L’aigu bruissement des ruches naturelles,
Parmi les tamarins et les manguiers épais,
Se mêlait, tournoyant dans l’air subtil et frais,
À la vibration lente des bambous grêles
Où le matin joyeux dardait l’or de ses rais.
Le vent léger du large, en longues nappes roses
Dont la houle indécise avivait la couleur,
Remuait les maïs et les cannes en fleur,
Et caressait au vol, des vétivers aux roses,
L’oiseau bleu de la Vierge et l’oiselet siffleur.

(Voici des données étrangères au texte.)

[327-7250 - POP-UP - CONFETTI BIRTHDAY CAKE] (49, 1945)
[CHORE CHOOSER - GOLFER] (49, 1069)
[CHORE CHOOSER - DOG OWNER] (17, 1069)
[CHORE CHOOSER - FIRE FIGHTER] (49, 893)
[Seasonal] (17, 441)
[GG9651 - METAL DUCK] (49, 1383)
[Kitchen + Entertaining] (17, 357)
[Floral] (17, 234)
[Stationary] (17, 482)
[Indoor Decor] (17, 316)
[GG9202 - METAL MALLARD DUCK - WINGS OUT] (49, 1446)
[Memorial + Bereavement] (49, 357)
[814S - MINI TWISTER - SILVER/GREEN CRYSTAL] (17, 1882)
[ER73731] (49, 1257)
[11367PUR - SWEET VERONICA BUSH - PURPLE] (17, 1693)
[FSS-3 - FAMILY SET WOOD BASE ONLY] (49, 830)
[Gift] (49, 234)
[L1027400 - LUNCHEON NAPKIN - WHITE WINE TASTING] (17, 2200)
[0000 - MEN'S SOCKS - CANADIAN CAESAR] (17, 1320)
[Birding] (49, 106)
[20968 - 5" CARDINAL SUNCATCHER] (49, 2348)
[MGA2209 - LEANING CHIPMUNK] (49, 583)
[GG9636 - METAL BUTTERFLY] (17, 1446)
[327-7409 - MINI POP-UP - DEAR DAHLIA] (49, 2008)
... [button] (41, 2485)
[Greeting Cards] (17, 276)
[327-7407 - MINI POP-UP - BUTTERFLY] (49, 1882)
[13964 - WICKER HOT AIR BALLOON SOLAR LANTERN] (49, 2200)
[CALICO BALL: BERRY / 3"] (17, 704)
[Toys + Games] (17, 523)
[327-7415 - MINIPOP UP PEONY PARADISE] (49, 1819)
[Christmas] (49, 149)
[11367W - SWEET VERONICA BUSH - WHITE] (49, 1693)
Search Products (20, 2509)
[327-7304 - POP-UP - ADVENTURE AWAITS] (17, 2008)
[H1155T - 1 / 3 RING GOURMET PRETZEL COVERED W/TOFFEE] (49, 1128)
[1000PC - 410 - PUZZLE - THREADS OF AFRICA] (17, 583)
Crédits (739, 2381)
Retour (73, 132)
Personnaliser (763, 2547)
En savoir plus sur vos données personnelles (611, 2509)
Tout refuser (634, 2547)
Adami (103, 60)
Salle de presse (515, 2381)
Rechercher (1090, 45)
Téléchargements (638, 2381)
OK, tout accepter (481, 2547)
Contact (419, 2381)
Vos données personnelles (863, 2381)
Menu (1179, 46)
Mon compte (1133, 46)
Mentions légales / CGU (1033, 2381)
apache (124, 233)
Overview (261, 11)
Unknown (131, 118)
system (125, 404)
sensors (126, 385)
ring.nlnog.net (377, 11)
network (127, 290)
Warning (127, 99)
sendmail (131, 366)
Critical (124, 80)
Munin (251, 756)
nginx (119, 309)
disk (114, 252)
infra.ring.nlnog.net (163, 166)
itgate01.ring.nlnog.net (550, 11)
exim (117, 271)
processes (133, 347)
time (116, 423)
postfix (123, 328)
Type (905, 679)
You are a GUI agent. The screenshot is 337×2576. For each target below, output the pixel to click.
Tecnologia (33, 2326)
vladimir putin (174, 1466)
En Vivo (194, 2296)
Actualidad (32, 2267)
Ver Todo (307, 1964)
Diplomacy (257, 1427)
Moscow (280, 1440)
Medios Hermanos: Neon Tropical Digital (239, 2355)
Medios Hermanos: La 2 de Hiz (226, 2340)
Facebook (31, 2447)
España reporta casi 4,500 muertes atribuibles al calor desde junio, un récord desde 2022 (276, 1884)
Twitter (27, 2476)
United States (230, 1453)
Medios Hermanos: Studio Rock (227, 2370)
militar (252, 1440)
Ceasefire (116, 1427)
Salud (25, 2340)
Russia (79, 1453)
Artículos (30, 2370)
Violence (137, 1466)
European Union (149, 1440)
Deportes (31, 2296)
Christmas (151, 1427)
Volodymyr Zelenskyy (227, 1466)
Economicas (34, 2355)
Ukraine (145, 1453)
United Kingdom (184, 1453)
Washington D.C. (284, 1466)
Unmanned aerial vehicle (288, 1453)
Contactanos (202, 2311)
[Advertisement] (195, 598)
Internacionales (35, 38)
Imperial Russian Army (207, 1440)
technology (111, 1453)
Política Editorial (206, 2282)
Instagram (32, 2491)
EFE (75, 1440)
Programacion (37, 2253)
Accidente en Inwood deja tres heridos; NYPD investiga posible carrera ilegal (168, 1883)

L’eau vive qui filtrait sous les mousses profondes,
À l’ombre des safrans sauvages et des lys,
Tintait dans les bassins d’un bleu céleste emplis,
Et les ramiers chanteurs et les colombes blondes
Pour y boire ployaient leurs beaux cols assouplis.
La mer calme, d’argent et d’azur irisée,
D’un murmure amoureux saluait le soleil ;
Les taureaux d’Antongil, au sortir du sommeil,
Haussant leurs mufles noirs humides de rosée,
Mugissaient doucement vers l’orient vermeil.
Tout n’était que lumière, amour, joie, harmonie ;
Et moi, bien qu’ébloui de ce monde charmant,
J’avais au fond du cœur comme un gémissement,
Un douloureux soupir, une plainte infinie,
Très lointaine et très vague et triste amèrement.
C’est que devant ta grâce et ta beauté, Nature !
Enfant qui n’avais rien souffert ni deviné,
Je sentais croître en moi l’homme prédestiné,
Et je pleurais, saisi de l’angoisse future,
Épouvanté de vivre, hélas ! et d’être né.